*Exercise*
Could you reproduce, word for word, the part of the text on barefoot running below that begins with the words containing "In sum, long-distance" and ends with "all the time?"?

*Text*
So what people would do? The book explains the theory of persistence hunting, where people in group chose an target, for example, an antelope, hunt after it and separate it from its pack, and run after it until the animal drops dead due to tiredness and overheating. At the first, the antelope would run fast and it will be very successful, however, people would not give up running after it. Animal body cannot sweat like humans do, and at some point after a long run and chasing, animal would stop as it body gets overheated. Thats where the running group of people would circle it.

In sum, long-distance running was humans’ evolutionary advantage. But then, if it is so, the book asks, why do most people hate running and got injured all the time?

Here comes the second part of the book’s argument — modern running shoes inhibit people’s ability to run naturally and caus all kinds of injures. Historically, people run barefoot. Even these days, people living in farthest points on the Earth still walk and run barefoot. As running was essential for hunting and surviving, human leg's surface evolved into sensitivity touchscreen that can feel and analyze the surface it was running on. The trick is that your feet is very strong or that its sole is unbreakable by any surface. The trick is that when you run barefoot, you feel the surface you are running on better and this pushes to adjust your run accordingly to avoid injuries. In contrast, when you run in your huge Nikes or Rebooks or Pumas with thick spongy sole, you do not really differentiate between rocks, grass, asphalt or any other surface. It is like swiping your smartphone with gloves on — it just does not work. Although shoes indeed provide protection, they overprotect legs to the extent that we fully gave up control over our run and stop adjusting our feet movements under different surface.

There is really no magic or superpower character to this argument. Try walking and then running barefoot on city asphalt and you will see how cautious and easy touching your legs become. If you run on asphalt the same way as you run in your puffy running shoes — it will hurt damn much. I know, I tried. In short, barefoot running was there forever, and running shoes appeared only in late 1960s. Since you do not feel surface, you plunge you feet to the ground and all the pressure and weight power that you pushed to the ground hits back at you. That is the cause of all injuries.

*Data segment*
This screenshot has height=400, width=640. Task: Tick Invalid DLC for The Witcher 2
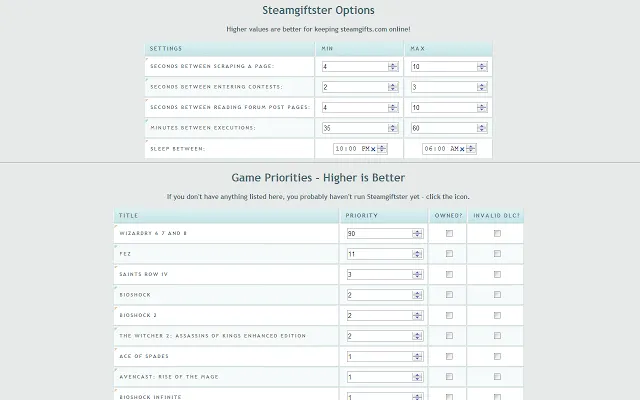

*Answer to the problem*
In sum, long-distance running was humans’ evolutionary advantage. But then, if it is so, the book asks, why do most people hate running and got injured all the time?